The commission has maintained that the leak of gas for which the state’s royalty would be paid was outside its jurisdiction, in-part because the leak was in an eight-inch line carrying fuel gas back to an oil-producing offshore platform. However, that belief “puts the cart before the horse,” Justice Daniel Winfree wrote in the Supreme Court opinion.
“The commission’s mission is investigating and identifying oil and gas waste, and it therefore has jurisdiction over (according to state law) ‘all persons and property, public and private, necessary to’ investigate oil and gas waste. The commission thus had jurisdiction over the leak at issue,” the Supreme Court opinion reads. “If we accepted the commission’s understanding of jurisdiction, the commission could always undermine (a state law) hearing requirement by deciding the substantive issue behind closed doors and then disclaiming jurisdiction.”
French is not asking for a fine against Hilcorp but he did suggest the commission review the pipeline’s maintenance records.
AOGCC Chair Jeremy Price said after the hearing that he and the other commissioners could not answer questions regarding a pending matter. The commission is expected to issue an order on French’s petition, but there is no timetable as to when.
Price was appointed by Dunleavy to replace French in 2019.
In 2018, Hilcorp applied with the Department of Natural Resources for a royalty reduction for the Middle Ground Shoal Platform A that was shut down as a result of the gas leak. Then-DNR Commissioner Andy Mack wrote in a letter denying the request that Platform A was temporarily shut down due to the pipeline leak, which is a mechanical factor that state law expressly prohibits being used as justification for a royalty reduction.

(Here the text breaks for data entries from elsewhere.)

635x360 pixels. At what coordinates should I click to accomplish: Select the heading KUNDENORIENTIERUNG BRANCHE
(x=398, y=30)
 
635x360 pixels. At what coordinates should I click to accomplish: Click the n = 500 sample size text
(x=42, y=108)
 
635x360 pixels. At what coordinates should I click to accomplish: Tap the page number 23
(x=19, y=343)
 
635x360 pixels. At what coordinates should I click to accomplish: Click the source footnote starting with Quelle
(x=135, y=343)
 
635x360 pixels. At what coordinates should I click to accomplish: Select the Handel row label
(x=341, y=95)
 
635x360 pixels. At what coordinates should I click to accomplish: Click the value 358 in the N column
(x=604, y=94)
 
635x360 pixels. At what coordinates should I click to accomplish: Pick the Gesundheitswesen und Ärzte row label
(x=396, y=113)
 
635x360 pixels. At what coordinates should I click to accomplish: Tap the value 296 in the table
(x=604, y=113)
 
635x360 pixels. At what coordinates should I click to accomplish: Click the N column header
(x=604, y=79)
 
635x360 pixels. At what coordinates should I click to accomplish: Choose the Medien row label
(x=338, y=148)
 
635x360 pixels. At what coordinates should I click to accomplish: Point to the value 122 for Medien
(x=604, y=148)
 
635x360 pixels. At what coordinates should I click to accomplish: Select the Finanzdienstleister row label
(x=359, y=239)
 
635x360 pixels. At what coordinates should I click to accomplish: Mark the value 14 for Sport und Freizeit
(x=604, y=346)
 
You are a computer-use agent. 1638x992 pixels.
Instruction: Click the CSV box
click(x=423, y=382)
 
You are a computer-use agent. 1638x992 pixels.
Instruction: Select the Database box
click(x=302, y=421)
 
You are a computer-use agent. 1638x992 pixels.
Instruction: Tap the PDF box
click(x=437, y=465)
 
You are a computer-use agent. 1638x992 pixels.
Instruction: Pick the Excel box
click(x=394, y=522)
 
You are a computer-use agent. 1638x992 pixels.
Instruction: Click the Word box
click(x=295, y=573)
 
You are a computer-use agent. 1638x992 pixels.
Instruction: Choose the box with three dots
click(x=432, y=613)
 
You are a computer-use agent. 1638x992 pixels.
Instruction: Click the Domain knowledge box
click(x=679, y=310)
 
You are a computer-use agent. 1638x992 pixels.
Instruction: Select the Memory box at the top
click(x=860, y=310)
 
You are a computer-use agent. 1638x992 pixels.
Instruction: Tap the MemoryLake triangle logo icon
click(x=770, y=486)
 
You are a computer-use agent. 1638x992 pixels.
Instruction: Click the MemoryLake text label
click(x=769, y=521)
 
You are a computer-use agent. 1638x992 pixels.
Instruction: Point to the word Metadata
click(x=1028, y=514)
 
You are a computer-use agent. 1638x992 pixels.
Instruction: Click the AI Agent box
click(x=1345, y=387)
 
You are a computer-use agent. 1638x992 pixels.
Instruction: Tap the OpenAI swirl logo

A Hilcorp spokesman declined to comment regarding the hearing.
On behalf of the commission, Senior AOGCC Petroleum Engineer Jim Regg gave an overview of the commission’s look into the leak in 2017 during the public hearing. Regg is also the commission’s inspection program supervisor. The commission determined that the leaking gas had passed through the customer transfer meter and separated from the production property, according to Regg.
He said AOGCC staff investigated the leak, reviewed field and inspection files along with other Cook Inlet pipeline information at the time.
He also noted that two prior leaks in the pipeline had been reported in 2014 by then-operator XTO Energy, when the gas was determined to be “buy-back gas” from a leaking utility fuel gas line.
In explaining commission’s position, Regg said state law requires that produced natural gas be measured before it leaves the lease it was produced from.
“This is the point AOGCC has always deemed the resource, oil or gas, to be produced,” he said.
Because the gas had been purchased by Hilcorp, the commission “deemed it recovered or produced and not susceptible to being waste,” he added.
Regg’s presentation was a means for the commission to counter assertions in the Supreme Court opinion that there was not a substantive investigation into the leak in 2017 despite what the commission previously claimed.
French said after the hearing that he found Regg’s presentation curious and highlighted that Regg is an engineer, not an attorney.
“He knows the piping and the piping’s interesting, but this isn’t a question about how the pipes are screwed together,” French said.
Administration officials said it is unclear whether the Supreme Court ruling truly broadens the agency’s jurisdiction beyond historical standing or if it just compelled the agency to hold the hearing.
“Absent jurisdiction there is no hearing,” French said in response. “It seems to me fairly obvious that the agency took a highly truncated version of their jurisdiction over that leak and the Supreme Court reversed that decision.”